September 21, 2024

Selling Pieces of Law Firms to Investors

The concept may not be that far-fetched.

England began this month to allow groups other than lawyers to own and control law practices, and some of the country’s major retailers have begun offering legal services in their stores and online. Other countries, most notably Australia, already allow someone other than a lawyer to own a practice.

Now, with calls increasing for a similar model in the United States, the country’s chief legal ethics authority intends to propose a plan to permit law practices to have limited outside ownership.

Such a move could upend the industry’s stiff adherence to the partnership system in favor of full-fledged corporations that have access to the capital markets.

Some legal experts envision a marketplace that would become more customer-friendly, affordable and accessible for the average consumer: one-stop shops on street corners that bundle, for instance, legal, banking, accounting and real estate services; drive-through-style law firms with numerous branches across the country, similar to accounting shops like HR Block; more complex legal services offered online; and, of course, retail stores with a legal unit.

Although Australia’s legal landscape has not shifted in this direction since it began allowing outside ownership of law firms in 2007, analysts are eagerly watching to see what will become of the legal market in England, which has more global prominence.

Regulators hope giving law practices access to private capital will allow them to invest in technology and other resources that could help them operate more efficiently and at cheaper rates.

“That surely expands the pool of individuals and organizations that have access to effective legal services,” said Mark Ross, the vice president of legal services at Integreon, an international legal process outsourcing company.

An ethics commission of the American Bar Association is expected to circulate by early November a draft proposal recommending that ethics rules be amended to allow other professional service providers — like accountants, economists and social workers — to partner with lawyers and own up to 25 percent of a law firm.

The current rules say that only lawyers may share directly in legal fees.

Individual states have the final say on whether to allow ownership by someone other than a lawyer.
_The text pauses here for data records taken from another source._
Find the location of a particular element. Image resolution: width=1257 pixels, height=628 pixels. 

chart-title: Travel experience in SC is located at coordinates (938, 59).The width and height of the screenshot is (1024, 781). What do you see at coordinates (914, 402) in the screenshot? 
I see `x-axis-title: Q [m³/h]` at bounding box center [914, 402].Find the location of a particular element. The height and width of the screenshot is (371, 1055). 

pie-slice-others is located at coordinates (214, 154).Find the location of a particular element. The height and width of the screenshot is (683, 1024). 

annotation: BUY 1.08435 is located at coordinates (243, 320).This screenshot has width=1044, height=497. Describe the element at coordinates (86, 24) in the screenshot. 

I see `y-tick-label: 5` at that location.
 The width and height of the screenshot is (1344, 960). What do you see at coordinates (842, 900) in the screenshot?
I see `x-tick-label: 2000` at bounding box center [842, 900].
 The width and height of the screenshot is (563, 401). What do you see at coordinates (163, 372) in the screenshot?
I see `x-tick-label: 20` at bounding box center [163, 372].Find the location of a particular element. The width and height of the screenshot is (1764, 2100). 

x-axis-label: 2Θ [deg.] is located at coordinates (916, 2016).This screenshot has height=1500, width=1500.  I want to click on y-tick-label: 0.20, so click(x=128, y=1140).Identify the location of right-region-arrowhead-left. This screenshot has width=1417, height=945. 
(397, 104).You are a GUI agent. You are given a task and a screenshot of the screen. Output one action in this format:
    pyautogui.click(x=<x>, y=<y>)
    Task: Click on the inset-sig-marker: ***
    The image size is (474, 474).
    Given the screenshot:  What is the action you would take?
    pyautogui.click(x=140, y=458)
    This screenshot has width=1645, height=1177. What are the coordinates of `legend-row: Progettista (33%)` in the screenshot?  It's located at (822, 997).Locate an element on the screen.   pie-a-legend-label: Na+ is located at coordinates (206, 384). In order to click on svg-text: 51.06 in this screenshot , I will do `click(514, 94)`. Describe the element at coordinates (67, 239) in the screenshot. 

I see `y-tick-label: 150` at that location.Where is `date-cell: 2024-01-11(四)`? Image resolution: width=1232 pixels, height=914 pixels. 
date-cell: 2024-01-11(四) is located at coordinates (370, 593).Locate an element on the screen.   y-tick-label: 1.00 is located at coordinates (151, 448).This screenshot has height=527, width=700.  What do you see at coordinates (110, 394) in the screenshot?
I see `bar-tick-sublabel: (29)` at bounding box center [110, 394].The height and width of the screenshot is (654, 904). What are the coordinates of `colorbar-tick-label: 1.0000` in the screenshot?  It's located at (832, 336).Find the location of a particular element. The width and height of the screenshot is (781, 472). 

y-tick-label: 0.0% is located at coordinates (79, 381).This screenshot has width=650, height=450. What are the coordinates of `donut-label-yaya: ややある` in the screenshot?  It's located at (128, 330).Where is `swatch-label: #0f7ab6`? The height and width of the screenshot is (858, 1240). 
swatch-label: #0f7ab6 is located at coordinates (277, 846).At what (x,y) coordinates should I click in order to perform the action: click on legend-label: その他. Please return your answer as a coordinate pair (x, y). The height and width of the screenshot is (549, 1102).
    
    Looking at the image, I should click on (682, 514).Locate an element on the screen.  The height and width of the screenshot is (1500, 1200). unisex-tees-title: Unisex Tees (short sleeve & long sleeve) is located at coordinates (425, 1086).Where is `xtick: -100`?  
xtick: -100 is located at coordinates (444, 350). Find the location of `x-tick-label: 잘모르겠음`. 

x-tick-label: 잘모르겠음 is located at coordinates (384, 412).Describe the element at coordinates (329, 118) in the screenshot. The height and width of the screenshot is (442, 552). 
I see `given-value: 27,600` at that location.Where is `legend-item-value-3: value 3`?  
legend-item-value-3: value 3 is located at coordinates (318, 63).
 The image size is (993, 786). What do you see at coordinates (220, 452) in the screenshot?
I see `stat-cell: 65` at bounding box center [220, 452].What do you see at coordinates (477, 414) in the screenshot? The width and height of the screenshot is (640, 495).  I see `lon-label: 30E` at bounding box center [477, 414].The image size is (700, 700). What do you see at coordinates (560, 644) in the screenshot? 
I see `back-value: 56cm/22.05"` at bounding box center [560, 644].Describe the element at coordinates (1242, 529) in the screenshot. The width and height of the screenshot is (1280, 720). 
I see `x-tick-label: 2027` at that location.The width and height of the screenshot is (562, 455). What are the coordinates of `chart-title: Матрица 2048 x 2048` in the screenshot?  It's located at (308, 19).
Washington is now the only jurisdiction in the United States that allows it. A bill to allow investments in law firms was introduced this year in North Carolina. One New York firm, Jacoby Meyers, has sued the state’s court system to allow it to receive capital from outside investors.

Despite these efforts, many lawyers and legal analysts remain skeptical about the need for outside investors and are concerned about the ethical implications.

“The idea is that nonlawyers might not have the same codes of ethics,” said Andrew M. Perlman, a legal ethics professor at Suffolk University Law School and the chief reporter for the American Bar Association’s Ethics 20/20 commission, which is preparing the draft recommendation. “They might not be bound by the same sense of professional responsibility and might push the lawyers to do things that they should not be doing to chase the dollar rather than abiding by the rules of professional conduct.”

One ethical concern is about lawyer-client privilege, as shareholders would have an interest in knowing who the firm’s clients were and the specifics of their cases. Another is that lawyers might feel pressured, for example, to settle a lawsuit to make shareholders happy, no matter what the best interest of their client was.

But such thinking derives from the naïve assumption that the lawyers “who currently own law firms are not motivated by profit,” said Ken Fowlie, the executive director of Slater Gordon, an Australian law firm that was the first in the world to become a publicly traded company.